Rate Your Date

Die moderne Dating-Welt ist schon etwas ganz Eigenes. Den Weg in die nächste Bar oder Disco muss man gar nicht mehr auf sich nehmen, es reicht, sich bei Tinder und Co. durchzuswitchen, auf ein Match zu warten, ein bisschen zu chatten und sich dann zu treffen. Vorzugweise für ein flottes Abenteuer ohne große Verbindlichkeit. Davon erzählt auch „Rate Your Date“, nur dass hier das Prinzip gleich noch auf die Spitze getrieben wird.
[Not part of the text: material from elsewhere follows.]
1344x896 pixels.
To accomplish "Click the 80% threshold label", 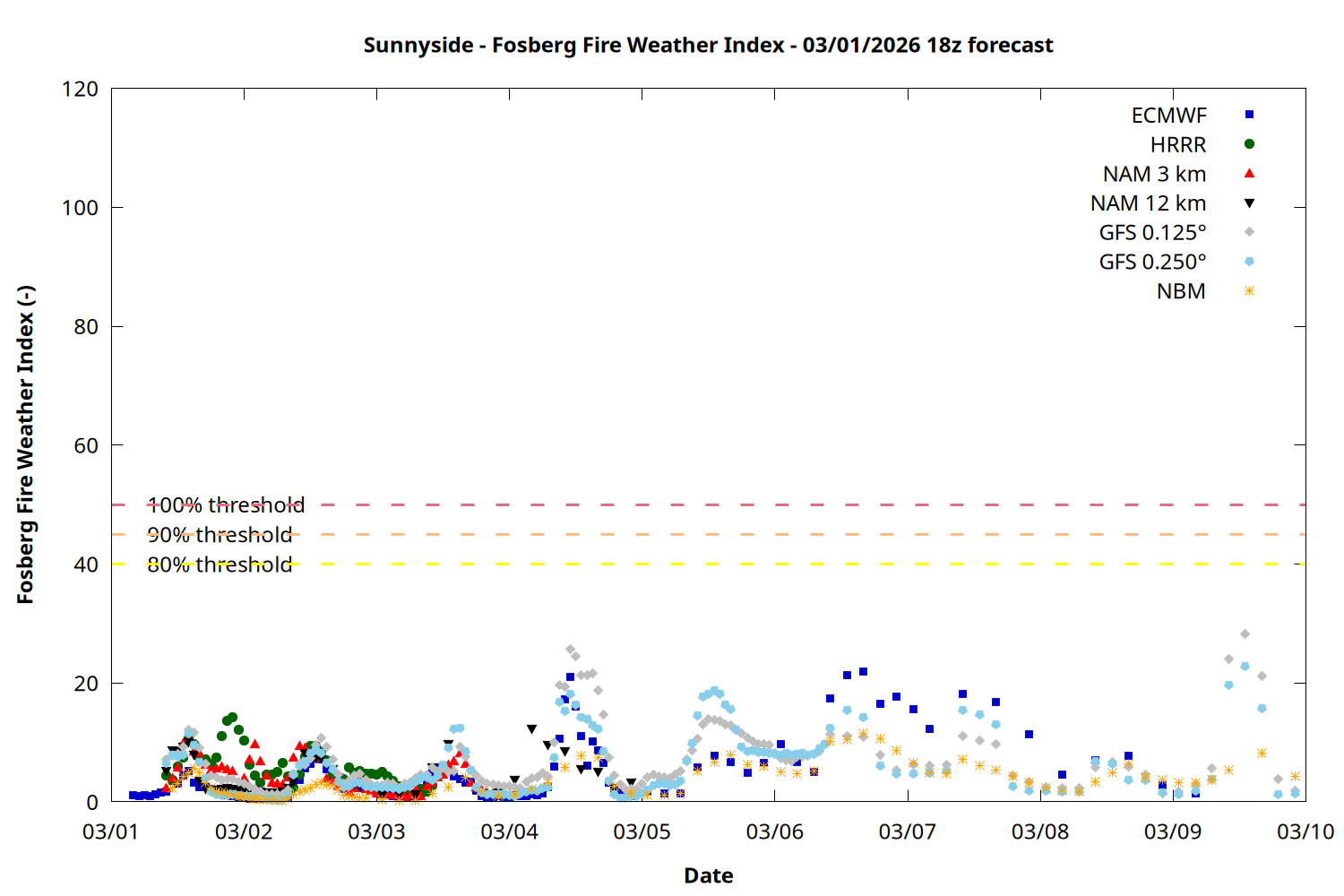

Webseite: www.fox.de/rate-your-date

Deutschland 2019
Regie: David Dietl
Darsteller: Alicia von Rittberg, Marc Benjamin, Edin Hasanovic, Nilam Farooq, Anke Engelke, Trang Le Hong, Frederik Götz, Alexander Khuon, Leopold Hornung u.a.
Länge:
Verleih: Fox
Kinostart: 7. März 2019

FILMKRITIK:

Teresa (sehr erfrischend: Alicia von Rittberg) drückt sich bei jeder Beziehung immer dann, wenn es ernst zu werden droht. Anton (Marc Benjamin) möchte, dass es mit seiner Freundin Sissi noch ernster wird, doch noch bevor er ihr den Heiratsantrag machen kann, erklärt sie, dass sie findet, sie sollten beide auch mal neue Erfahrungen machen und mit anderen Menschen schlafen. Das gefällt Anton gar nicht, aber er lässt sich darauf ein und lernt Teresa kennen. Zum Sex kommt es nicht, wohl aber zu einem Gespräch, das eine Geschäftsidee gebiert: Was man bräuchte, wäre eine App, mit der man Menschen in Schubladen stecken kann und gleich weiß, woran man ist.
 
Zusammen mit ihren Freunden Paul (Edin Hasanovic) und Patrizia (Nilam Farooq) ziehen sie die App „Rate Your Date“ auf, bei der die User die Möglichkeiten haben, Menschen in Kategorien einzuteilen, etwa Nestbauer, Sexgott, Hinhalter oder ähnliches. Der Erfolg scheint zum Greifen nah, aber dann zeigt sich, dass Liebe eben doch etwas komplexer ist als man das mit Algorithmen erfassen könnte.
 
Jüngst befasste sich „Safari“ mit den Problemen des Online-Datings, „Rate Your Date“ geht aber einen Schritt weiter. Dass Apps á la Tinder eine gewisse Oberflächlichkeit transportieren, ist nichts Neues, dass man dieser Fassade mit Transparenz begegnen möchte, ein interessanter Ansatz. Aber auch die App im Film ist nicht revolutionär, sondern nur Ausdruck dessen, in welcher Welt wir leben. Einer, in der das Bestehende nie zufriedenstellend ist, weil die Verheißung dessen, was kommen könnte, so viel größer ist. Antons Freundin bringt es auf den Punkt: „Wie kann man heiraten, wenn man nicht genug ausprobiert hat, um zu sehen, ob es da draußen nicht jemanden gibt, der noch besser zu einem passt.“
 
Das ist die Crux des Rechts-und-links-Wischens und des Gefühls eines Überflusses, der dem eines vollgefüllten Regals in einem Supermarkt gleicht. So viel Auswahl, aber was soll man nehmen?
 
Für die beiden Hauptfiguren stellt sich diese Frage nicht. Die eine will ohnehin jeden ein bisschen, aber keinen richtig, der eine möchte nur die Frau, mit der er schon ewig zusammen ist, ohne zu erkennen, dass man sich auseinandergelebt hat.
 
Das ist der Stoff einer romantischen Komödie, „Rate Your Date“ entzieht sich aber den üblichen Fallstricken des Genres und erzählt sowohl frech, als auch locker – und mit einem gewissen Gespür für Tiefgang. Weil es einige sehr ernsthafte, emotional glaubwürdige Momente gibt, an deren Ende sich eben doch zeigt, dass man all die Apps gar nicht braucht, um die große Liebe finden zu können. Man muss nur offen dafür sein.